TWO HOURS LATER, I'm freed from the MVA with my new license where even with the new haircut I manage to look like a psychopath. There go my plans to stop at Kohls for a little birthday something, or get a decent latte. Got home in enough time to straighten the house up a tad, then hubby came home, we ordered curbside take-away from outback, got it, came home and gourged ourselves sick.

Spent rest of the night with severe heartburn and indigestion, and was glad that birthdays only come once a year.

Tuesday, March 7, 2006

Found: Chapstick

Today at work I noticed that someone had placed a tube of chapstick on the stair bannister. No doubt someone lost it and a kind soul put it up there for the owner to see.

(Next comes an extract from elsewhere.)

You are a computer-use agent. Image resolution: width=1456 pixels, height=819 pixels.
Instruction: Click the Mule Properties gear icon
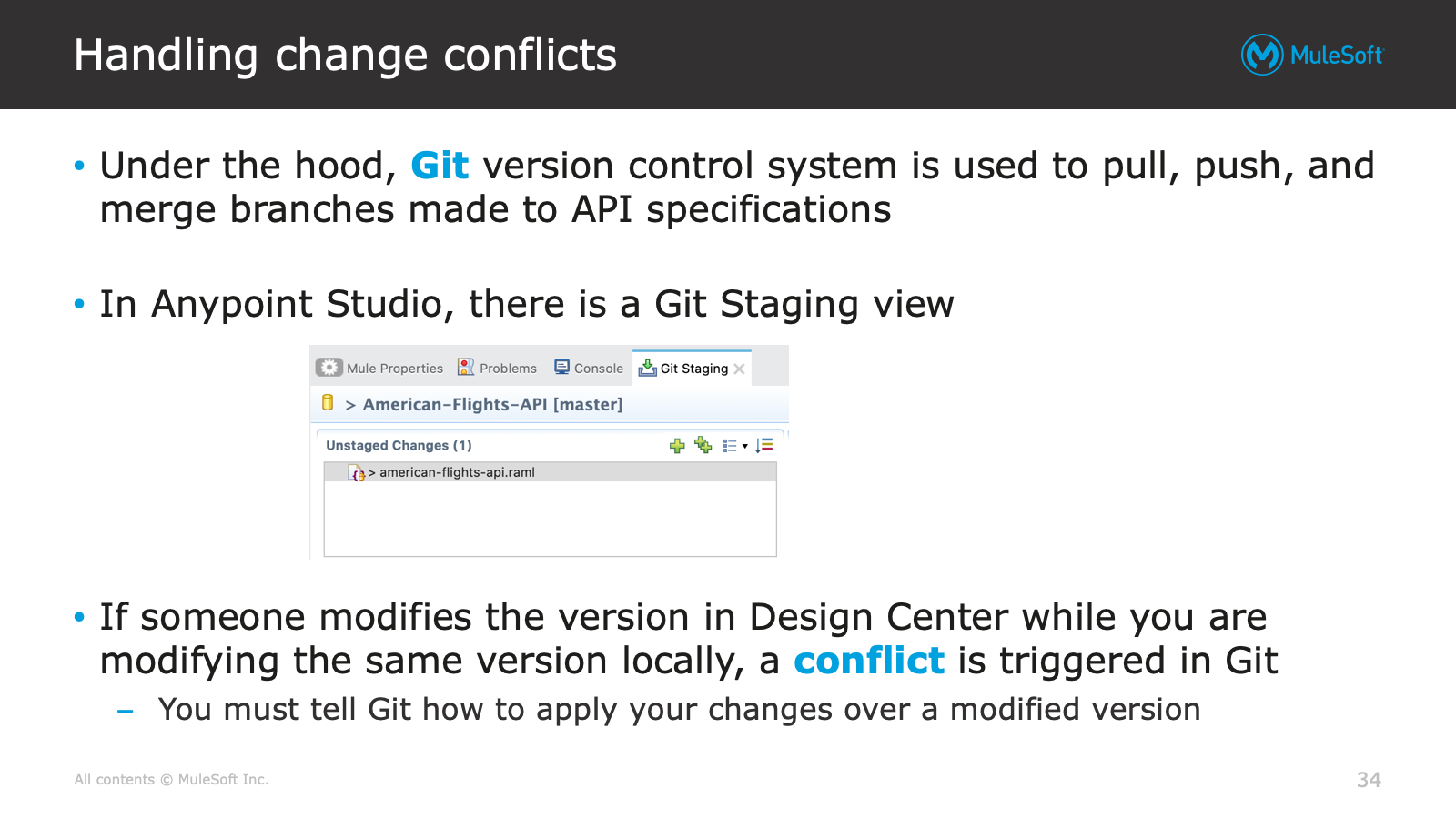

In the first place, if I lost a tube of chapstick, I wouldn't want it back if found. I would have no idea if someone "did" something with it. They aren't that expensive, so better safe than sorry, I'd just get another one.

Secondly, it amazed me to see that someone placed the chapstick there. After all, this place is infamous for people stealing food, kitchen utensils and other things. We're not talking someone taking a sealed soda or hermetically sealed microwave food container. We're talking people that will steal half of someone's sandwich, or eat out of their tupperware containers. NASTY!

I would think that if this person found the chapstick, they would glom onto it and use it. After all, what's a little lip contamination on the way to stealing somone's leftovers.